> **Task details**
Report each line of the data that contains the string "account".

> **Stored records**
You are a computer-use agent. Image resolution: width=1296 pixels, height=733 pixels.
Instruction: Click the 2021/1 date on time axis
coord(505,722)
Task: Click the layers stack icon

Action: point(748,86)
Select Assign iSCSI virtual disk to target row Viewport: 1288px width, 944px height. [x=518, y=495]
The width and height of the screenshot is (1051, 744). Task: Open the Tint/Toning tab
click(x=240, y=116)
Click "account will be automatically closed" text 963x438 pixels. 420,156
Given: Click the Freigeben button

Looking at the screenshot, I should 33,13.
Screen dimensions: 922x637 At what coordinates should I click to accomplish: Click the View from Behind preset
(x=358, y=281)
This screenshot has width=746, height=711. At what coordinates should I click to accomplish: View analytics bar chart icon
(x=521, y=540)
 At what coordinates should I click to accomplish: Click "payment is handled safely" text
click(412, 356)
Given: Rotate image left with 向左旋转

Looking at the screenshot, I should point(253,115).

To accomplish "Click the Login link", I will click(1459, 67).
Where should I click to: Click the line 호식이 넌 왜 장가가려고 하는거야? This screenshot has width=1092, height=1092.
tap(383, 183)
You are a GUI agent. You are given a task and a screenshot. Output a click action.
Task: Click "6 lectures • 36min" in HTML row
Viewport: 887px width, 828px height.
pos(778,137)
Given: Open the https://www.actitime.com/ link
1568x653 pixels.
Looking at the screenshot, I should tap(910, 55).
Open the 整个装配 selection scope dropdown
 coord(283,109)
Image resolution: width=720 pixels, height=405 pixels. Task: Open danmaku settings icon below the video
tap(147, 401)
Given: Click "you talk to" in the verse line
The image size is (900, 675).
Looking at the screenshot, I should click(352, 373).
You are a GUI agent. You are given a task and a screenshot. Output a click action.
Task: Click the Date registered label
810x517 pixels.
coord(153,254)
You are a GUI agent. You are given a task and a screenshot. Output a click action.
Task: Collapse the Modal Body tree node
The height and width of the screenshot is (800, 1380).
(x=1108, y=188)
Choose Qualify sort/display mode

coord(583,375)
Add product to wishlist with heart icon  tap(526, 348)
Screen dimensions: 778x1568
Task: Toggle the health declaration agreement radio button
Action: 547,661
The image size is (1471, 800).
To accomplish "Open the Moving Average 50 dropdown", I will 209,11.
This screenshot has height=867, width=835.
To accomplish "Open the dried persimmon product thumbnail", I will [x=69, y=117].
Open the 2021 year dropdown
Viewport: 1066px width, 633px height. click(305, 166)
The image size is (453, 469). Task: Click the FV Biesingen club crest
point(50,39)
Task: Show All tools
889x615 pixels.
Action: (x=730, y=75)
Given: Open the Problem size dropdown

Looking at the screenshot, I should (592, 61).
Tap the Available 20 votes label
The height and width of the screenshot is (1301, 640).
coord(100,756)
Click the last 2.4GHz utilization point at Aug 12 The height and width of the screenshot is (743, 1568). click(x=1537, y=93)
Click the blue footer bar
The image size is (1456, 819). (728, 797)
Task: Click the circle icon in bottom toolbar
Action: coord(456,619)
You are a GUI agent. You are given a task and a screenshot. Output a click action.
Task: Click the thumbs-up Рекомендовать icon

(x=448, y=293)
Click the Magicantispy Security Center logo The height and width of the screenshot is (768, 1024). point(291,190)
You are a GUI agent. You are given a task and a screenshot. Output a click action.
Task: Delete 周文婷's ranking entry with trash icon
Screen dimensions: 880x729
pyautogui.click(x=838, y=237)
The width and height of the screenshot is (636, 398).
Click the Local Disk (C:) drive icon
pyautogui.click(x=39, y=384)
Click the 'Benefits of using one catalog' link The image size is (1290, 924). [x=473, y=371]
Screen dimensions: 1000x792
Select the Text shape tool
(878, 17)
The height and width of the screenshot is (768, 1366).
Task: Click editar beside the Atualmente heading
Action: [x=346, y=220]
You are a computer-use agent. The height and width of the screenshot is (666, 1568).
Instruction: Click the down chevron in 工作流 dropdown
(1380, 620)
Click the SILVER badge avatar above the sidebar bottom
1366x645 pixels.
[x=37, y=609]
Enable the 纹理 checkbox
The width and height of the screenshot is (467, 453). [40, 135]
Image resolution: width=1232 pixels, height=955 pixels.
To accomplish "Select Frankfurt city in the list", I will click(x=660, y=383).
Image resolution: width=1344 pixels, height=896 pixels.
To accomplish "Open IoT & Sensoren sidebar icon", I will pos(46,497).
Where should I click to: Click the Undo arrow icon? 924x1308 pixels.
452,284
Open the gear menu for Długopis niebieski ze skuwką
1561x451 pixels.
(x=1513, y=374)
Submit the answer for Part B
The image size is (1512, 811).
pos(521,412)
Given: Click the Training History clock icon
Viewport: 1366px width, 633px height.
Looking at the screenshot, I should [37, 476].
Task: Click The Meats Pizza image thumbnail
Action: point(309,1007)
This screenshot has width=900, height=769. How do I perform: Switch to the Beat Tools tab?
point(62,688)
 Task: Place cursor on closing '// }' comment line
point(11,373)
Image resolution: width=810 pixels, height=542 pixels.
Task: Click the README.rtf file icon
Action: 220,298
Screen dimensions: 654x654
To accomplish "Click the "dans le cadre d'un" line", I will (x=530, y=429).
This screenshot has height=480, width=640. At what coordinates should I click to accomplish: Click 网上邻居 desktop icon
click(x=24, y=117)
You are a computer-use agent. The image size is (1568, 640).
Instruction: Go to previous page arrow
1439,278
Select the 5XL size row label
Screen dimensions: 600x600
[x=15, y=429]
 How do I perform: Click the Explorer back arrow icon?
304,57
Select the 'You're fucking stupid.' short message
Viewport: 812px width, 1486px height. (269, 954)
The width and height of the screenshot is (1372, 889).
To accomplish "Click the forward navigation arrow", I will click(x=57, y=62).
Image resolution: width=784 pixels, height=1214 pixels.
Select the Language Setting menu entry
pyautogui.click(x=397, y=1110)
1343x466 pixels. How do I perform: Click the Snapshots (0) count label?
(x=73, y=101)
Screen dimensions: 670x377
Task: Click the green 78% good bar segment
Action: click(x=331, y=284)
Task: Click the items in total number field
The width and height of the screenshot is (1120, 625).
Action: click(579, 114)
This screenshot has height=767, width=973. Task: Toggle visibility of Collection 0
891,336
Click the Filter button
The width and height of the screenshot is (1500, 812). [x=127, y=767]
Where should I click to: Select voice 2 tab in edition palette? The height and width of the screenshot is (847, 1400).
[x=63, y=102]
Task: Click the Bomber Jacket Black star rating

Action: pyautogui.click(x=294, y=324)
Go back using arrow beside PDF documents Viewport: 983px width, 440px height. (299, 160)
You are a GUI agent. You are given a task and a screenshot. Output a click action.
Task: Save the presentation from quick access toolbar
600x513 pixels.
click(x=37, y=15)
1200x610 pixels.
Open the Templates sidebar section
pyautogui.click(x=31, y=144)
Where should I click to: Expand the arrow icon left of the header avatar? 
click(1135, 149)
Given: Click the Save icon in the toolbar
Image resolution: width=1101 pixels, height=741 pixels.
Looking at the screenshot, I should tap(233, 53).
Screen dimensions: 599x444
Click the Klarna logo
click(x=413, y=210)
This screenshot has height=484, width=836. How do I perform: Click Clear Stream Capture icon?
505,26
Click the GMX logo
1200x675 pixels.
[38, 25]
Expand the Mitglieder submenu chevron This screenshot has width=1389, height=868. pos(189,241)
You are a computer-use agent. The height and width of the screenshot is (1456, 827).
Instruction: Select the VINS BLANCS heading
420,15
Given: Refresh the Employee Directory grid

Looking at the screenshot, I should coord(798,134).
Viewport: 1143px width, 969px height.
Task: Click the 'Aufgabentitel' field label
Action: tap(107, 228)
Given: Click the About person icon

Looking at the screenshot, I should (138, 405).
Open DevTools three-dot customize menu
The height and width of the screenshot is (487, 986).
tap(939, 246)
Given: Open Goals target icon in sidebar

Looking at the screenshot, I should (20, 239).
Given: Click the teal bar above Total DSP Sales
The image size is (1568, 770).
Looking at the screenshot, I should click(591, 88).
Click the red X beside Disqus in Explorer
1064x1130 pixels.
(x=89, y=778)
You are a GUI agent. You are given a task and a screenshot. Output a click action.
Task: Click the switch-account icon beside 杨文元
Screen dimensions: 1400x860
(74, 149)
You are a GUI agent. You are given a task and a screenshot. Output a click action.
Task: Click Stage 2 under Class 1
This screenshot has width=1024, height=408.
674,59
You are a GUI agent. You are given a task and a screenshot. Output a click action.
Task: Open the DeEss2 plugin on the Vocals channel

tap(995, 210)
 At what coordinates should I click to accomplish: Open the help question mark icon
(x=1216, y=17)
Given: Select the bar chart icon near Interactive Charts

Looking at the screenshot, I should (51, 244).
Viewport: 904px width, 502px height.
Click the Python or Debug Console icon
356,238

> **Solution for this task**
Click "account will be automatically closed" text 963x438 pixels. 420,156
Task: Click the switch-account icon beside 杨文元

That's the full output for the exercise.